The Royals lost to the Mariners, 6-5. They have lost nine games in a row. It’s absolutely impossible, but the Royals have either led or been tied in the 7th inning or later seven times in 11 games this year. Somehow, they’re 2-9. That’s special, even for this collection of gas can relievers.
Boxberger’s implosion came after Ian Kennedy and Jake Diekman miraculously worked three combined scoreless innings. Do you have any idea how rare that is? I figured that black hole going around the internet would suck us all into oblivion before I’d witness Kennedy and Diekman get nine outs without allowing a run. They managed to tiptoe around the fire, but Boxberger came in and poured gasoline on it.
Kansas City had a 2-1 lead after two innings, but Heath Fillmyer didn’t have it tonight. He only lasted three innings, leaving with the bases loaded in the fourth. His line: 3.0 innings, six hits, and five runs. Steve Physioc called him “Fillmore” on the radio twice.
Here’s a question: who is worse at their job - Steve Physioc or Brad Boxberger?
Anyway, the Mariners scored several runs to take a 5-3 lead, but the Royals came back in the seventh when Chris Owings hit a double to lead off. It was like seeing bigfoot! After two outs were made, Terrance Gore, who was a total badass in his first career start, hit an RBI triple to make it 5-4. Gore had three hits on the night; he finished a homer shy of the cycle. He also made two spectacular defensive plays.

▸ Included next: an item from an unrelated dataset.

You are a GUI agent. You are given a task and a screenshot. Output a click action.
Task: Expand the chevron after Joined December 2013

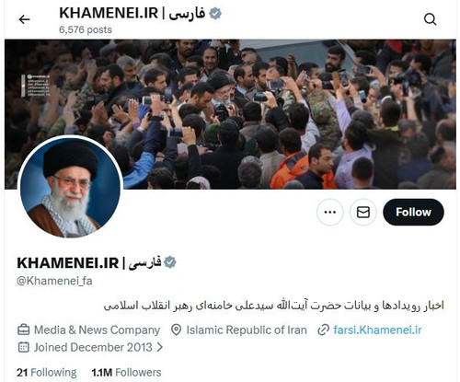click(159, 347)
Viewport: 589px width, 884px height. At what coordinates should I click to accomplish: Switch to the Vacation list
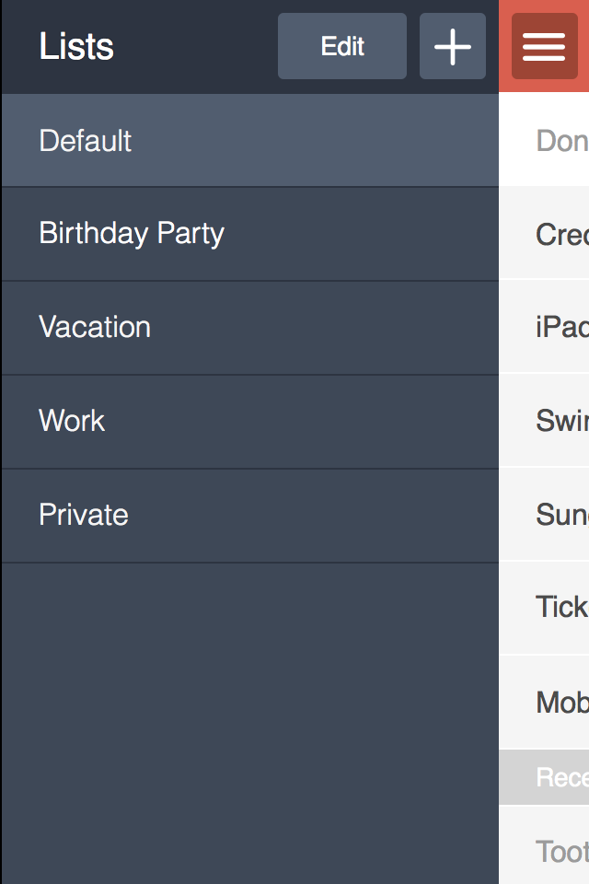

With a man on third and two outs, trailing by one run, Whit Merrifield stepped up and dropped down a bunt, extending his hitting streak to a club-record 31 games. It also tied the score. He stands alone as the team’s all-time hit streak leader. He was also intentionally walked in the ninth inning because the Mariners are a bunch of cowards. Can you imagine if he had needed a hit in that plate appearance to extend the record?
Chris Owings had a chance in the eighth inning to give Kansas City the lead; he dug in there with two on and two out. Of course, he struck out. Alex Gordon sat on the bench because Ned Yost refuses to use his bench.
The existence of Chris Owings exhausts me, by the way. Here we have a guy who forces multiple players like Merrifield and Jorge Soler to play out of their natural positions. Which would be fine if he was, you know, good. Hell, even if he was just ok, there’d be an argument. But we’re talking about a guy who is worse than Alcides Escobar ever was. Ned shuffles everyone around just to get him in the game, and he’s absolutely atrocious. Ryan O’Hearn sits 40% of the games because lefties, but Owings has been out there 10 times in 11 contests. If you’re going to move Whit and Soler and everyone around, call up Nicky Lopez to play second. Because I’d rather stick my foot in a rotating lawn mower blade than watch Chris Owings flail like a dying bird at those two-strike, low-and-outside pitches.
Then in the ninth inning, the Royals loaded the bases with two outs, but Adalberto Mondesi hit a pop-up to end it.
Nine in a row.
Tomorrow: day baseball in Kansas City. They’ll try to avoid losing 10 in a row, I guess. It’s Jorge Lopez’ day to pitch.